Oil services stocks and oil ETFs were leading the pack Friday after the Organization of Petroleum Exporting Countries revealed plans to cut production, progress in the U.S.-China trade negotiations and on Schlumberger’s fourth quarter revenue beat.
Among the best performing non-leveraged ETFs of Friday, the VanEck Vectors Oil Services ETF (NYSEArca: OIH) rose 3.7%, SPDR Oil & Gas Equipment & Services ETF (NYSEArca: XES) increased 2.2% and iShares U.S. Oil Equipment & Services ETF (NYSEArca: IEZ) advanced 3.2%, breaking above their short-term resistance at the 50-day simple moving average.

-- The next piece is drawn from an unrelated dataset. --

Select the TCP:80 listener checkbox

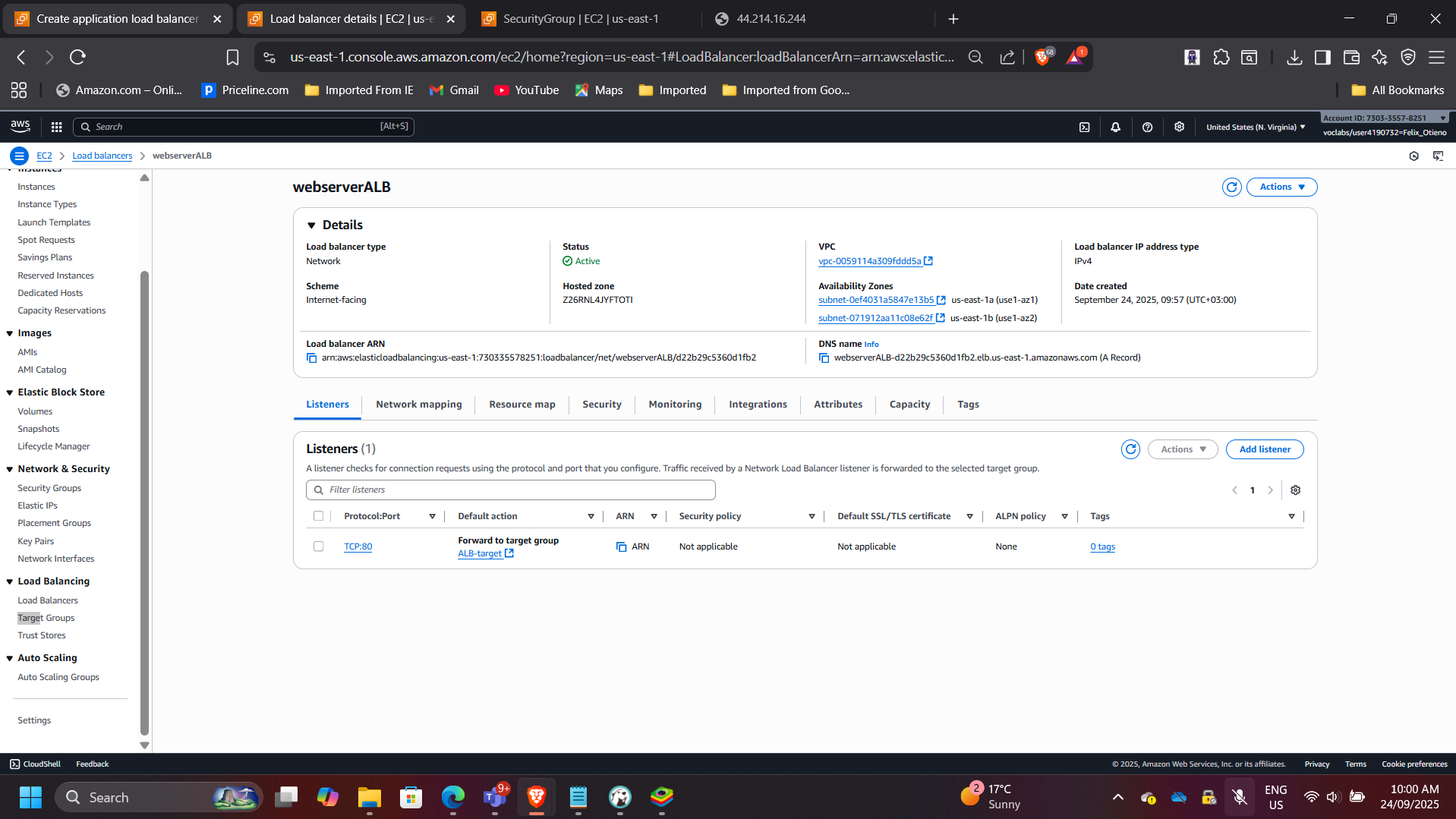tap(318, 547)
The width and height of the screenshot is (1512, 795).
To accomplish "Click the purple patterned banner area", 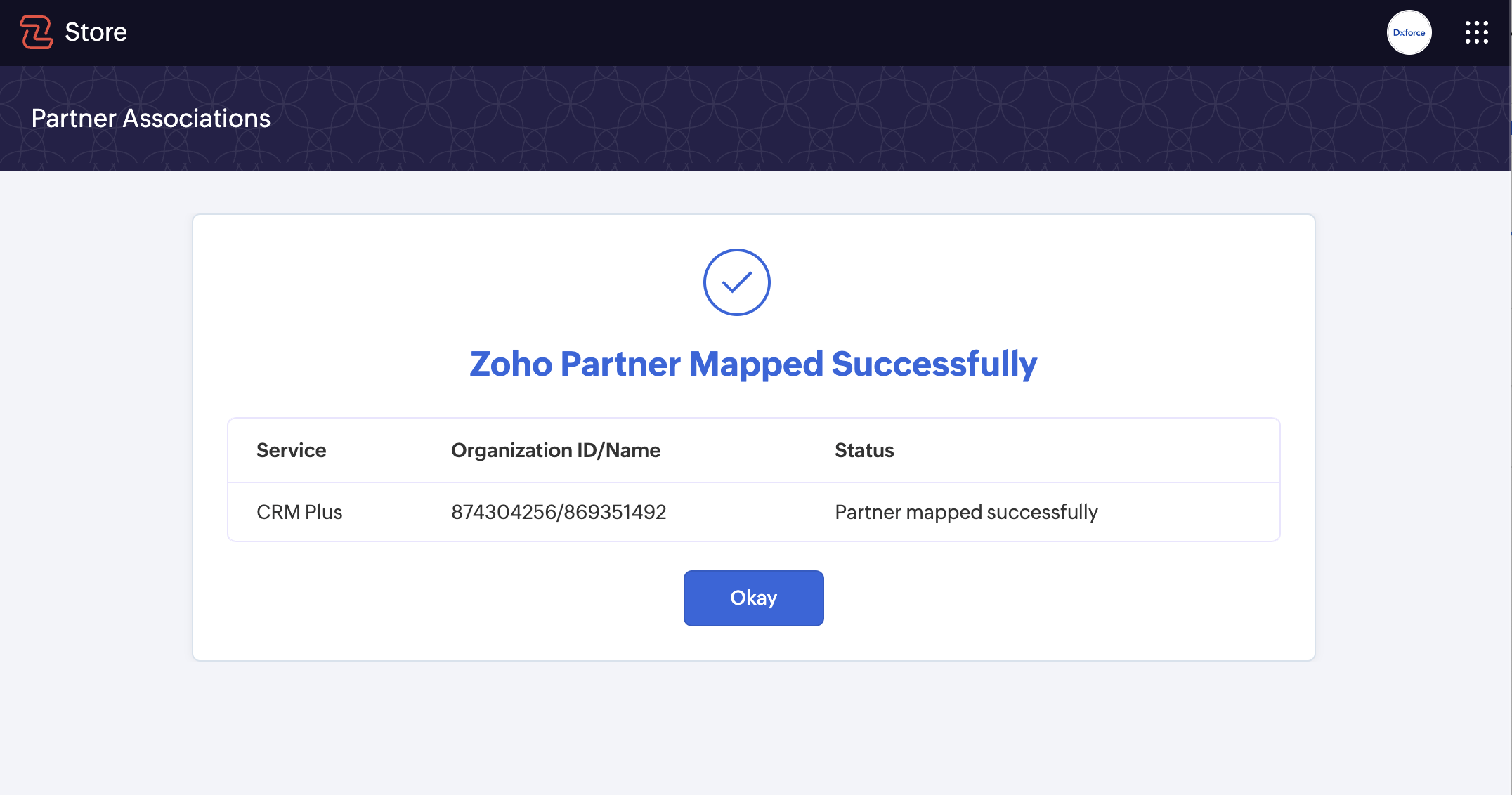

Meanwhile, the United States Oil Fund (NYSEArca: USO), which tracks West Texas Intermediate crude oil futures, gained 2.5% and the United States Brent Oil Fund (NYSEArca: BNO), which tracks Brent crude oil futures, was up 2.6%, also moving above their 50-day trend lines.
OPEC Oil Production Cuts
OPEC issued a list of oil production cuts by its members and other major producers for the next six months starting January 1 to bolster confidence in the global crude oil markets as the cartel and its allies move to cut supply to combat the global glut, Reuters reports.
“It’s going to send a signal to the market that they’re serious,” Phil Flynn, an analyst at Price Futures Group, told Reuters. “I think they also want to point out that they’re probably going to be overcompliant with these numbers, especially from Saudi Arabia.”